Institut Miraj

PARTIE 47 : L’EXPÉDITION DE GHÂLIB B. ‘ABDALLÂH (L’AN 7)

Soutenez-nous sur

Au mois de Ramadan de la septième année de l’Hégire, le Prophète envoie une expédition dirigée par Ghâlib b. ‘Abdullâh al-Laythî à la tête d’environ cent trente musulmans. Leur mission consiste à attaquer certaines tribus hostiles, parmi lesquelles les Banû ‘Awâl et les Banû ‘Abd b. Tha‘laba, dans la région d’al-Mayfa‘a, ou selon d’autres récits, al-Huraqât, une branche de la tribu de Juhayna.

Les musulmans parviennent à vaincre leurs adversaires et récupèrent plusieurs chameaux ainsi que différents biens. Durant cette expédition, un événement marquant se produit. Usâma b. Zayd se retrouve face à un homme nommé Mirdâs b. Nuhayk, connu pour avoir été hostile aux musulmans et pour s’être moqué de lui auparavant. Alors qu’Usâma s’apprête à le tuer au combat, l’homme prononce soudainement l’attestation de foi en disant qu’il n’y a de divinité que Dieu. Malgré cela, Usâma le tue, pensant qu’il avait seulement prononcé ces paroles pour sauver sa vie.

Lorsque le Prophète apprend ce qui s’est passé, il réprimande fortement Usâma et lui dit : « Pourquoi n’as-tu pas ouvert son cœur pour savoir s’il était sincère ou non ?! » Le Prophète lui rappelle ainsi que les musulmans doivent juger les gens selon ce qu’ils montrent extérieurement, tandis que la réalité des intentions appartient à Dieu seul.
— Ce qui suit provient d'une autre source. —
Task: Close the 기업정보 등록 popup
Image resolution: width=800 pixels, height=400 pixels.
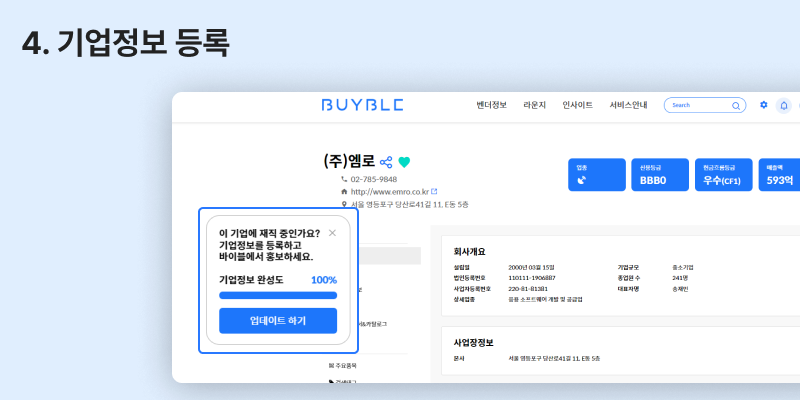Action: 332,233
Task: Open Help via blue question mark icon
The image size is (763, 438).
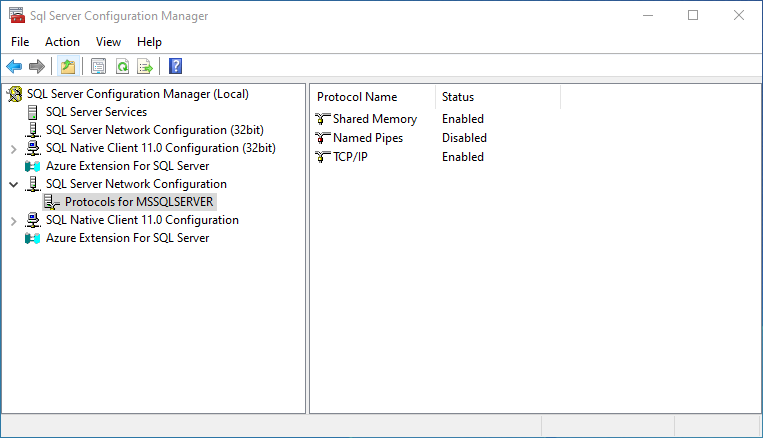Action: 175,67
Usâma est alors profondément bouleversé par cette remarque du Prophète . Il éprouve un immense regret et craint que cette faute ne lui soit jamais pardonnée.

Le Prophète pardonne à Usâma b. Zayd tout en lui enseignant la manière juste d’agir face aux réalités cachées des cœurs. Il lui explique que l’attestation de foi, qu’elle soit sincère ou non, doit suffire à mettre fin au combat : soit l’homme la prononce avec sincérité et devient alors musulman, rendant son sang inviolable ; soit il ne l’est pas, mais sa parole doit malgré tout être considérée comme une demande de paix. Le Coran appelle d’ailleurs à la prudence dans ce type de situation : « Ô vous qui croyez ! Lorsque vous entrez en campagne pour la cause de Dieu, soyez clairvoyants ! Ne vous hâtez pas de traiter en ennemi celui qui vous adresse un salut amical en lui disant : ‘Tu n’es pas croyant !’ » (4 : 94). Usâma avait, dans cet instant, laissé ressurgir des réflexes hérités de l’époque préislamique que l’islam était venu corriger, mais son repentir fut accepté lorsqu’il promit de ne plus recommencer. Le Prophète faisait preuve d’une grande sagesse dans tout ce qui relevait des intentions intérieures, connues de Dieu seul. Bien qu’il vive au milieu des hypocrites de Médine et demeure vigilant à leur égard, il continuait à les considérer extérieurement comme musulmans, sans juger définitivement leur état tant qu’ils étaient vivants, car la sincérité pouvait encore naître dans leur cœur. Ce n’est qu’après leur mort, lorsque leur hypocrisie ne faisait plus aucun doute, que Dieu lui interdit de prier sur eux.